Dataset extract.
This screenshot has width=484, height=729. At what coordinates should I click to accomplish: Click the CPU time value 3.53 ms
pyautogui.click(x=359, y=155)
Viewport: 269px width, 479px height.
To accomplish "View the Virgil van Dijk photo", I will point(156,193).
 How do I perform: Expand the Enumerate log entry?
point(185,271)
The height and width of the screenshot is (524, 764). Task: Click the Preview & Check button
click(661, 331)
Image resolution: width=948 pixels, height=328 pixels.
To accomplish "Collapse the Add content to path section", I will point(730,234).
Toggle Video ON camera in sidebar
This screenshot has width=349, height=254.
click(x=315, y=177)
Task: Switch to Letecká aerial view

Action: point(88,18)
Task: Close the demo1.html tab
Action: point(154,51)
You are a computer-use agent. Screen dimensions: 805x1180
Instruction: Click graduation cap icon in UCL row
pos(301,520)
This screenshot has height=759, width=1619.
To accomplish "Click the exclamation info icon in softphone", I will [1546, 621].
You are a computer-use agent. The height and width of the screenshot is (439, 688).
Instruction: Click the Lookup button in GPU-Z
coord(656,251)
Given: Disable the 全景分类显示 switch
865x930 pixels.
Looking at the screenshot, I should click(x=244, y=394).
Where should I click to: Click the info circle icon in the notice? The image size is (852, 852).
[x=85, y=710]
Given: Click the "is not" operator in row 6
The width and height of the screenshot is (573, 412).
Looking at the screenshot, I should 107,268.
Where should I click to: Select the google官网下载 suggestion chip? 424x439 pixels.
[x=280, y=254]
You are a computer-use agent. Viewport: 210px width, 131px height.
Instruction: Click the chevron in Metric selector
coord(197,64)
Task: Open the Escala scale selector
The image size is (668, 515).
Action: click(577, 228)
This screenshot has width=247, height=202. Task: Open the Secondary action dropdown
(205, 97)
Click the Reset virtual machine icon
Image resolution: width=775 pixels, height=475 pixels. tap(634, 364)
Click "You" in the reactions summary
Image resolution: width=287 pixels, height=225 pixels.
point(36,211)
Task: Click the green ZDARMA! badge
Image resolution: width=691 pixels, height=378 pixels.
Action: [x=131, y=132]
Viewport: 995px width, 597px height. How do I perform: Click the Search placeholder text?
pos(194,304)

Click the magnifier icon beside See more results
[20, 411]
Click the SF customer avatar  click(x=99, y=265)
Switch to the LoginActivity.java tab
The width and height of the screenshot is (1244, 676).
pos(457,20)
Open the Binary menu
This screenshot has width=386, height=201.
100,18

Directions.
Throughout the material above, find each line with "computer" and return it.

Response area.
You are a computer-use agent. Screen dimensions: 805x1180
You are a computer-use agent. The height and width of the screenshot is (439, 688).
You are a computer-use agent. Viewport: 210px width, 131px height.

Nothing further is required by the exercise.